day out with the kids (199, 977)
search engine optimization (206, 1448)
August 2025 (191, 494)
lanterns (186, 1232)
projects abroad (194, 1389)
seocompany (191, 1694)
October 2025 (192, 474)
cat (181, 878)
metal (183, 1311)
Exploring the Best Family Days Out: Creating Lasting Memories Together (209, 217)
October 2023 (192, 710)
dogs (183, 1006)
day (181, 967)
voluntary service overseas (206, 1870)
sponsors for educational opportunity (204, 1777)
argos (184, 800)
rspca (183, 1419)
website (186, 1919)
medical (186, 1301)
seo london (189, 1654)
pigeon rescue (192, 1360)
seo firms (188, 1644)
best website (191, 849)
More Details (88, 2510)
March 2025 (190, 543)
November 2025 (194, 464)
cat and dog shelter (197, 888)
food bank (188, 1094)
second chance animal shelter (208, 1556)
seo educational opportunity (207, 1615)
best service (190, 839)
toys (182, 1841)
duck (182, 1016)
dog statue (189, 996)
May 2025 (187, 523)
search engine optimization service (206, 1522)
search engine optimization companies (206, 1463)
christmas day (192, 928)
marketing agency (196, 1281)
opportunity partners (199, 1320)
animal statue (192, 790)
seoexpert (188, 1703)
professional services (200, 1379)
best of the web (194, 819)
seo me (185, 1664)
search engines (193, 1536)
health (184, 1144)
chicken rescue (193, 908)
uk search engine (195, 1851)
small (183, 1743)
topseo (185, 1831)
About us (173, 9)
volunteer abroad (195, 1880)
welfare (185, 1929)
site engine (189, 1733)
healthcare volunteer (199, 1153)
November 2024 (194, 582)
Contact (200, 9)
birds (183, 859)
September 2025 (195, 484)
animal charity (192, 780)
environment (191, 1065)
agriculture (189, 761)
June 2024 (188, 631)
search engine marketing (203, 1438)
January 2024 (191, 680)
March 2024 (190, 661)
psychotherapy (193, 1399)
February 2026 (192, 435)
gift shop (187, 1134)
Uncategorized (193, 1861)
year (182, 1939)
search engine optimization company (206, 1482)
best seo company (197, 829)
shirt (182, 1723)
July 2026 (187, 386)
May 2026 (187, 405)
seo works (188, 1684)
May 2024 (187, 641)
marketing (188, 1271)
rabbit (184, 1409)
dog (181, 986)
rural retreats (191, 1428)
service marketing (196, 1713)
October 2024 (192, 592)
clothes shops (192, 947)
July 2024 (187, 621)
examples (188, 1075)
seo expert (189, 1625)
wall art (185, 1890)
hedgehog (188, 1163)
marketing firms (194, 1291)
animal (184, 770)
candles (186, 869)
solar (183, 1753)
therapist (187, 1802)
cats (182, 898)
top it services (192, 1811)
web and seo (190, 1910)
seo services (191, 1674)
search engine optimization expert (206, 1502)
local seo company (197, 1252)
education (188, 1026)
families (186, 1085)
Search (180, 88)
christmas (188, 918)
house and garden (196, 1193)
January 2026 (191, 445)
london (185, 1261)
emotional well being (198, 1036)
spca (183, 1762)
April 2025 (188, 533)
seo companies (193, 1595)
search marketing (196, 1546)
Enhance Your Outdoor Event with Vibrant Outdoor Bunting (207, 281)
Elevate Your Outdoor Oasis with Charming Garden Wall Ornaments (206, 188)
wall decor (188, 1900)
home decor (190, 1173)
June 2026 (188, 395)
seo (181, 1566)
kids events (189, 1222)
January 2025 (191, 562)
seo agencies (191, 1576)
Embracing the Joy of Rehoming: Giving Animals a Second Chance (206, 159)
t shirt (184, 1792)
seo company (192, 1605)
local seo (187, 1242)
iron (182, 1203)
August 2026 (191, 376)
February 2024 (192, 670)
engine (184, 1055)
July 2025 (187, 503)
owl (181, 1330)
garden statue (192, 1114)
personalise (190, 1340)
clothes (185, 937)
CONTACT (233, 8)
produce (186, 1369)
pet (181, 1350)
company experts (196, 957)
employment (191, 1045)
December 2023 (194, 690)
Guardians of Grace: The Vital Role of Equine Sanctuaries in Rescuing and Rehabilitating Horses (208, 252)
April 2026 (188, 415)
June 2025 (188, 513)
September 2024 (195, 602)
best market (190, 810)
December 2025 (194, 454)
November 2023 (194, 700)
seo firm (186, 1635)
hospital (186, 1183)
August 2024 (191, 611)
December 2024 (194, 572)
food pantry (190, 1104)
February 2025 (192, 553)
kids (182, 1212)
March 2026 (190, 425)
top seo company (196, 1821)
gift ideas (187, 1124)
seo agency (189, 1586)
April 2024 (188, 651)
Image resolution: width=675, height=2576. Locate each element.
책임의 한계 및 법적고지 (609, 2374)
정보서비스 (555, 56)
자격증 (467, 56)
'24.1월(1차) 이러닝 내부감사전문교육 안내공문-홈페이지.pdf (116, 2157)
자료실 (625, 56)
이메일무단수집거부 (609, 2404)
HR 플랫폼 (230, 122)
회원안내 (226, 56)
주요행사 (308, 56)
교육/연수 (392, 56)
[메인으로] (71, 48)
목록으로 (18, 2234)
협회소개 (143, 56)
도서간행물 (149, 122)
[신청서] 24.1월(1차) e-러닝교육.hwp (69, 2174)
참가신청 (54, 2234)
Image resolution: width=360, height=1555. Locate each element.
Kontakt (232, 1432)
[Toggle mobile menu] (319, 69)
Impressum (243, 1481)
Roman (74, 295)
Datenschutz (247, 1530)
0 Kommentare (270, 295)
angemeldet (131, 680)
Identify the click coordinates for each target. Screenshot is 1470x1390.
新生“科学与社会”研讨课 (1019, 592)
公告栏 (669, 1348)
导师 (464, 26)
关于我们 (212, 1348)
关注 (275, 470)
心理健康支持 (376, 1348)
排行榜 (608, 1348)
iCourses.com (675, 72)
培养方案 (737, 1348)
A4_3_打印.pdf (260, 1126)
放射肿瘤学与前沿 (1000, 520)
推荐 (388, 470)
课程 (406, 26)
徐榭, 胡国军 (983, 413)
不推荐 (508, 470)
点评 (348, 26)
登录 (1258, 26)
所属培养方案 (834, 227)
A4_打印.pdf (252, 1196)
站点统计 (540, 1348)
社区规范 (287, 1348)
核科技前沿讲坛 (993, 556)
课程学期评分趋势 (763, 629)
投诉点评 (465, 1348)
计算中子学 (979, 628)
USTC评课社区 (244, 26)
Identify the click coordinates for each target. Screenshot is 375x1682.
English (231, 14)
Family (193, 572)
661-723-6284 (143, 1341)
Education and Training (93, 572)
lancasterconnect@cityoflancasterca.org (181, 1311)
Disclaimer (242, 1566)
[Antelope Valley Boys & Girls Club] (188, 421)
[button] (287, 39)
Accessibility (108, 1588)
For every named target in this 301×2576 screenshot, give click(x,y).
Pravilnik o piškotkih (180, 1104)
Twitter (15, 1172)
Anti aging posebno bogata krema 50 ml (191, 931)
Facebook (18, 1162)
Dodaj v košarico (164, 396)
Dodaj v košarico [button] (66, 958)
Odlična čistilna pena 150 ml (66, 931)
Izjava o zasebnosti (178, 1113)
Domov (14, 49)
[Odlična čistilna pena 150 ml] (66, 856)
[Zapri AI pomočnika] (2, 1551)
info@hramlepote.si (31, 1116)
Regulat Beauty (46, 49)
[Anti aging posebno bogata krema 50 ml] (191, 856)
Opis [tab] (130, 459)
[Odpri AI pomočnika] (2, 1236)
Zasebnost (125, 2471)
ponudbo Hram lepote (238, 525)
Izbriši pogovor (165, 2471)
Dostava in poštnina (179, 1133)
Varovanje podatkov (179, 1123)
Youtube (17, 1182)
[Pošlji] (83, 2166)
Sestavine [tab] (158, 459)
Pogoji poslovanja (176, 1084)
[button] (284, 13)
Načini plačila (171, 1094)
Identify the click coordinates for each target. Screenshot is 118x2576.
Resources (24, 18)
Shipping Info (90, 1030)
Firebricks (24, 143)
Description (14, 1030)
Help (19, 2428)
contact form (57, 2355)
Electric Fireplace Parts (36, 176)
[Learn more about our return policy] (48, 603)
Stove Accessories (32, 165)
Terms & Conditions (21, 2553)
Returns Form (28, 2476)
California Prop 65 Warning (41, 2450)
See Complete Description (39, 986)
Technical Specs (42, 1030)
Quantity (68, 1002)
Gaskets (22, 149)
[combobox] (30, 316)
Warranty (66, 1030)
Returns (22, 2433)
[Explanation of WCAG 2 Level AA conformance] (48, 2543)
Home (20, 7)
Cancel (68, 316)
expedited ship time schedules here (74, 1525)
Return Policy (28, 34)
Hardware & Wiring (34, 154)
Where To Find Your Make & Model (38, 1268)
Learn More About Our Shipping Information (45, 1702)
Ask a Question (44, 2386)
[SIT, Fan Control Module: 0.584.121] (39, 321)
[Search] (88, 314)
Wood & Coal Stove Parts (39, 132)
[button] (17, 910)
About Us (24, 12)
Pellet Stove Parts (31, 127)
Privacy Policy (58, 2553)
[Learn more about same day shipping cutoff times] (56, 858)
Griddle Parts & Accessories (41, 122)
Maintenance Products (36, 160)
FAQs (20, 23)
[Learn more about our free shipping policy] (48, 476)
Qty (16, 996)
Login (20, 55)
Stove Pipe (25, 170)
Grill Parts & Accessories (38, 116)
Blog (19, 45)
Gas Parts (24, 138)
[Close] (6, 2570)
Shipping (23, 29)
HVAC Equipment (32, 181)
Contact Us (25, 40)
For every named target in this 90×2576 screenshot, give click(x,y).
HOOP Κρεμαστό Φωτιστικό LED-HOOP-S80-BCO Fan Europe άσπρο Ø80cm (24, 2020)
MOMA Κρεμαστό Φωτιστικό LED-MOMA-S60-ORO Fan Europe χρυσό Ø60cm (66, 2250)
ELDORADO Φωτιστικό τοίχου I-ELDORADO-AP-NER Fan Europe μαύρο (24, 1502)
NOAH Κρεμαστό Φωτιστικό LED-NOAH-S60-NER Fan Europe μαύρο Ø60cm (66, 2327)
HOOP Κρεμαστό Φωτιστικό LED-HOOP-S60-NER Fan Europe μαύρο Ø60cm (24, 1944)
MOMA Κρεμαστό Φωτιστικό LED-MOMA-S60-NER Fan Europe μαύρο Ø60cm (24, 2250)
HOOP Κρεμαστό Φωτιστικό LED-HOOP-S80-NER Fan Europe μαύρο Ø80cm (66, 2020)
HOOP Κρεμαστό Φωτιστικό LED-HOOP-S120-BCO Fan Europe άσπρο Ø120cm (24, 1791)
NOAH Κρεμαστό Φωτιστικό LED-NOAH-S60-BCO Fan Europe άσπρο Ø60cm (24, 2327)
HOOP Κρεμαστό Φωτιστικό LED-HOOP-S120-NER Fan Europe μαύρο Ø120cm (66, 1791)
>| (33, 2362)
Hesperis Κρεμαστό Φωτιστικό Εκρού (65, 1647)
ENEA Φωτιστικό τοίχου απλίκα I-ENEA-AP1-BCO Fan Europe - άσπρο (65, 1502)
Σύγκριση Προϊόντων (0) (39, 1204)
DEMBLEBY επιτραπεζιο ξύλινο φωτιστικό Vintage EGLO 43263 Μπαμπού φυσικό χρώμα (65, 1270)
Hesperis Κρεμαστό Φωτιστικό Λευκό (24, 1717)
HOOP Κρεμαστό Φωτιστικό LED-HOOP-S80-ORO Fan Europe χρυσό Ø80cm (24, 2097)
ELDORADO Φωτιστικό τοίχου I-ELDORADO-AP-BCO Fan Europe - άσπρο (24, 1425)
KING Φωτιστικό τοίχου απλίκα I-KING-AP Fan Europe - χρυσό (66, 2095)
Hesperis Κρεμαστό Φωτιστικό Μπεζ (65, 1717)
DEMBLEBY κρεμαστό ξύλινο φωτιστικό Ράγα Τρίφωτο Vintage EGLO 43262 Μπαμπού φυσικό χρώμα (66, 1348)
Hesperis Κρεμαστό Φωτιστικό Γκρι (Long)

-------------------------

- _DESCRIPTION OF THE TASK_
Above are the entries. Copy exactly the part that opens with the line containing "Resources (24, 18)" and closes with the line containing "Terms & Conditions (21, 2553)", and no more.

- _SOLUTION_
Resources (24, 18)
Shipping Info (90, 1030)
Firebricks (24, 143)
Description (14, 1030)
Help (19, 2428)
contact form (57, 2355)
Electric Fireplace Parts (36, 176)
[Learn more about our return policy] (48, 603)
Stove Accessories (32, 165)
Terms & Conditions (21, 2553)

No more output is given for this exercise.